Let’s be clear. Social Security and Medicare do not contribute to the national debt and Medicaid’s contribution to the debt is limited because it is not an entitlement program — it is a limited, state block-grant program. In regards to Social Security and Medicare, funds come from income taxes specifically earmarked for disbursement to seniors, the disabled, and their survivors. While some legislators say there are more funds going out of Social Security than in, that is not true. According to www.ssa.gov/policy/trust-funds-summary.html, the federal government took in more to Social Security reserves last year than it disbursed and there is still more than $2.9 trillion in reserves, in theory. So why do they say the reserves are depleted? Because the federal government has “borrowed” from the reserves to pay toward the national debt. Now the fund is full of IOUs which don’t earn interest. Using Social Security funds to pay down the debt obviously hasn’t worked because now we have the biggest debt in history and there is nothing left to borrow.

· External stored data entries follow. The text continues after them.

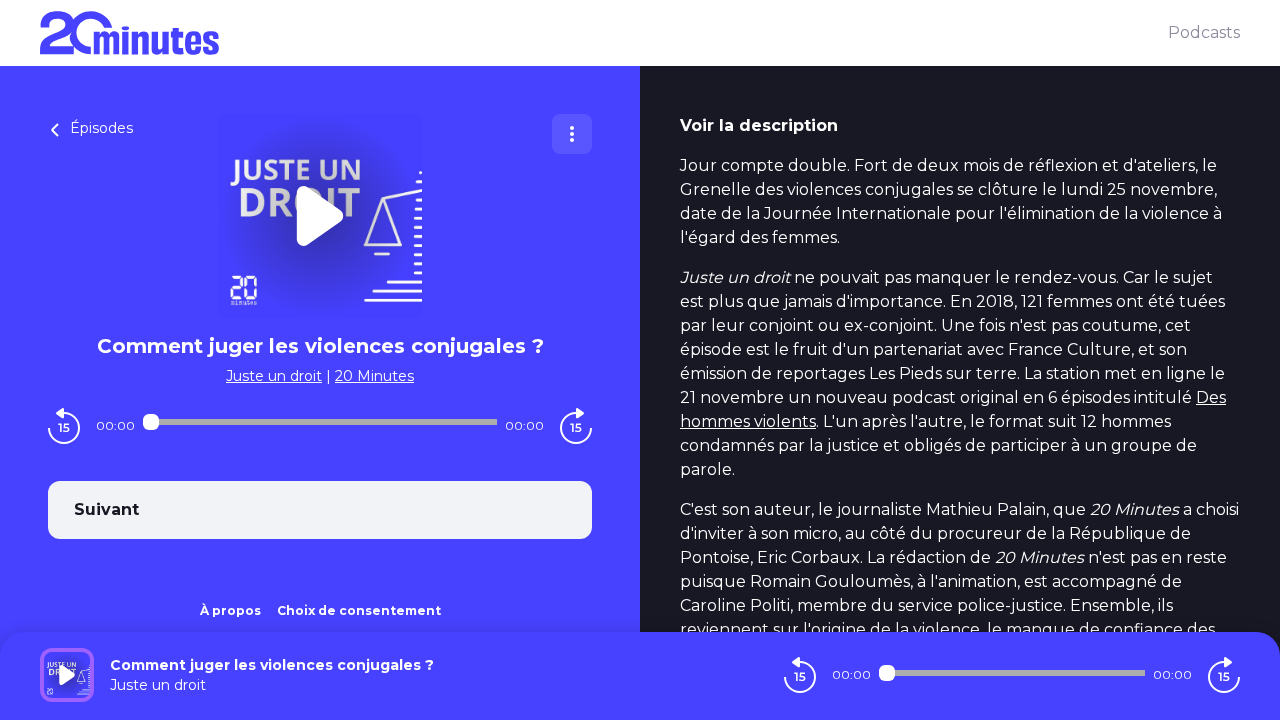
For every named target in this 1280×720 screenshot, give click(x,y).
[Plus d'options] (572, 134)
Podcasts (1204, 32)
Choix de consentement (359, 610)
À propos (230, 610)
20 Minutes (374, 376)
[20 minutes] (604, 33)
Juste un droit (274, 376)
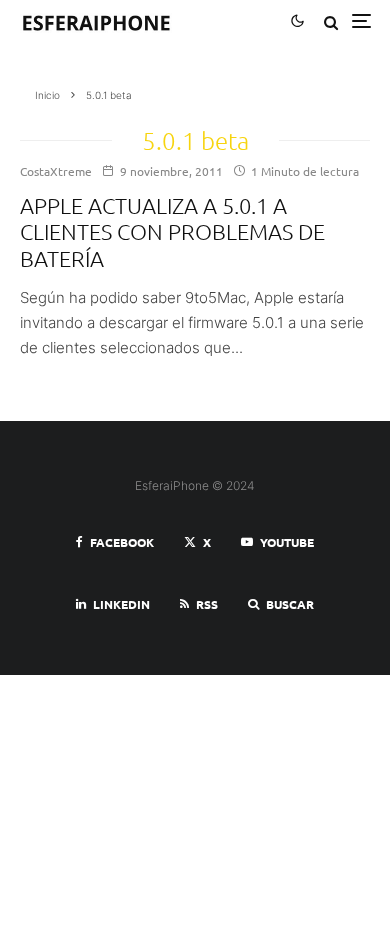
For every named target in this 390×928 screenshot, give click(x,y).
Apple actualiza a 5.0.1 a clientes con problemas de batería (172, 231)
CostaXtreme (56, 171)
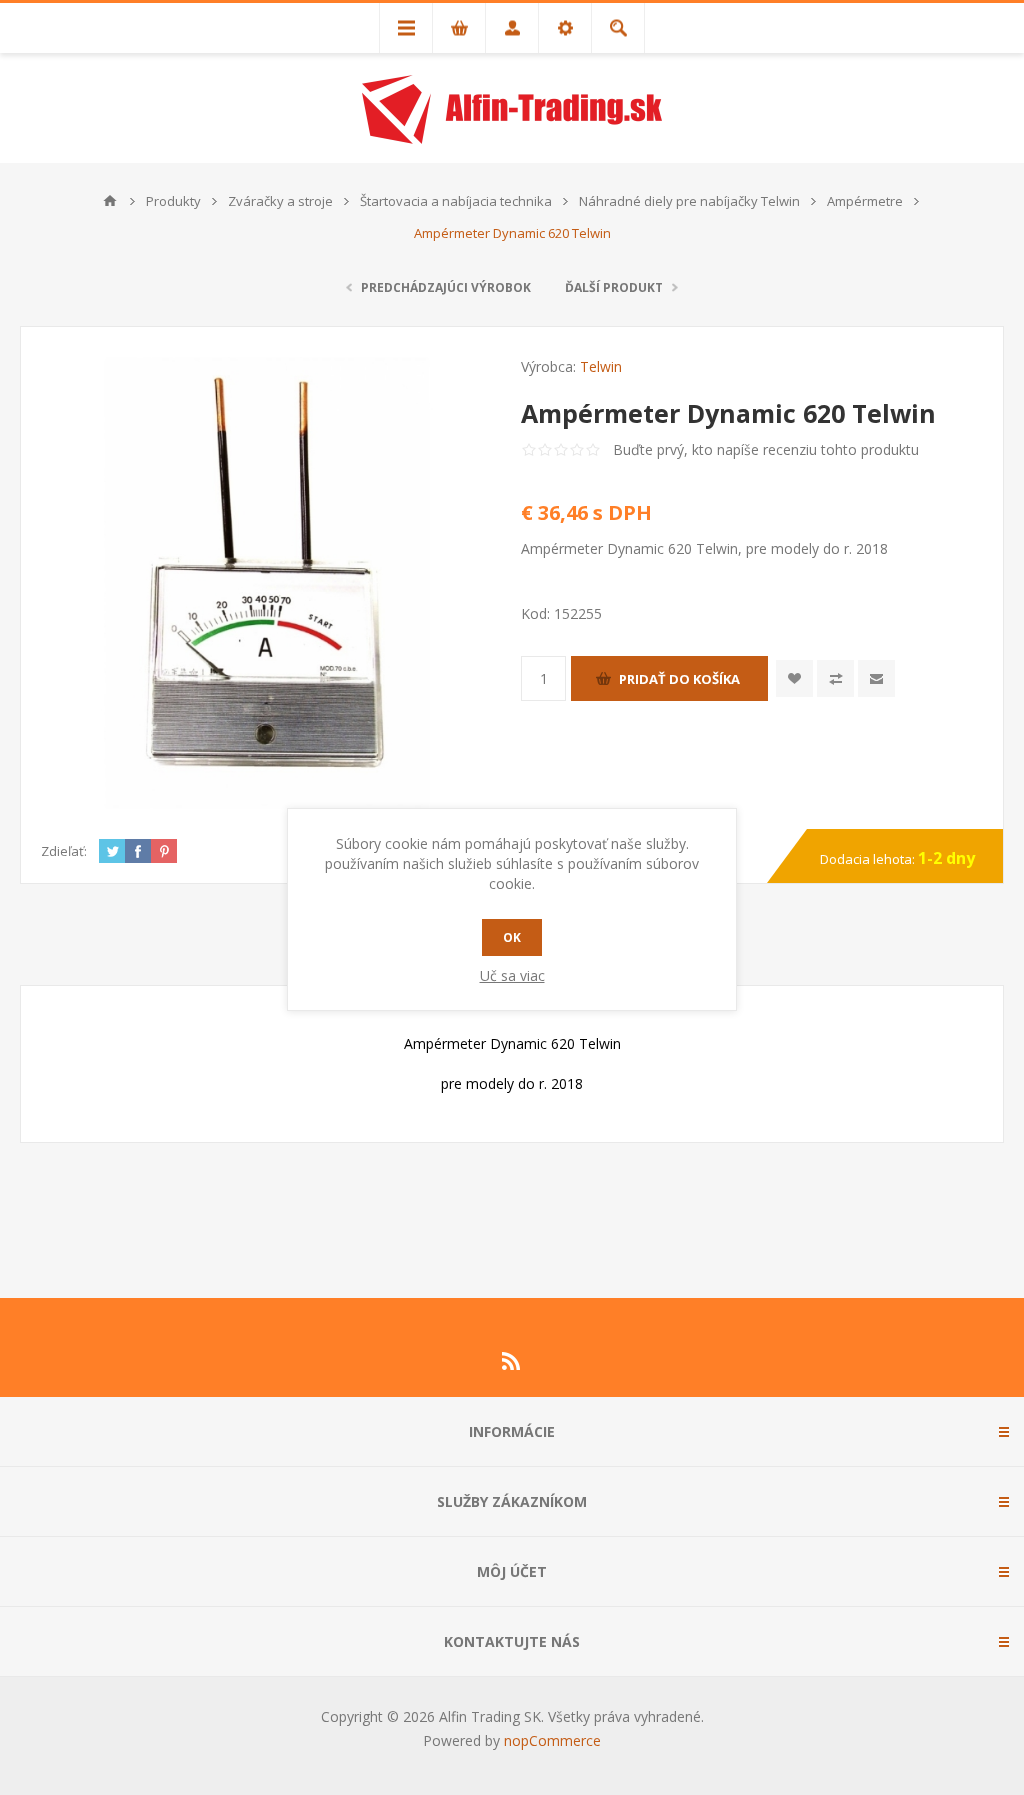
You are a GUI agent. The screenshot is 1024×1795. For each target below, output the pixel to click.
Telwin (601, 366)
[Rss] (512, 1361)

What does increase the national debt? Unchecked spending and tax cuts. The federal government spends much more than it receives in revenue, and the recent tax cuts have reduced revenue even further and have not resulted in increased wages to employees, as sponsors of the tax cuts tried to assure us. These legislators depend on an uninformed electorate that will follow like lemmings to the sea. The fact is that the Baby Boom bubble is reaching retirement age at the same time there is a decrease in younger workers, increasing outlays and decreasing revenue. This would not be a problem if the funds were actually in the reserves.
Blaming these programs for the national debt is unfair. Remember that it was only 83 years ago that our leaders in Washington understood the need for a financial safety net and created Social Security. For many seniors, Social Security provides nearly 90 percent of their retirement income and it is the main source of income for 67 percent of all elderly people. We cannot abandon our most vulnerable population when they need us most.
Don’t be fooled by the current leadership in Washington. We need to rein in spending and have a fair, equitable tax structure that makes the wealthy pay their fair share. Reducing the national debt should not fall on the backs of the vulnerable.